Each line of the data should be repeated precisely.

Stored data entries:

++++++++++

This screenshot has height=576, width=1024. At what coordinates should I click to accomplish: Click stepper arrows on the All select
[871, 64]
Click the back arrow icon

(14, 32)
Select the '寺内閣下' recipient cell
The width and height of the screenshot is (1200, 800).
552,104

++++++++++

→ Answer section
This screenshot has height=576, width=1024. At what coordinates should I click to accomplish: Click stepper arrows on the All select
[871, 64]
Click the back arrow icon

(14, 32)
Select the '寺内閣下' recipient cell
The width and height of the screenshot is (1200, 800).
552,104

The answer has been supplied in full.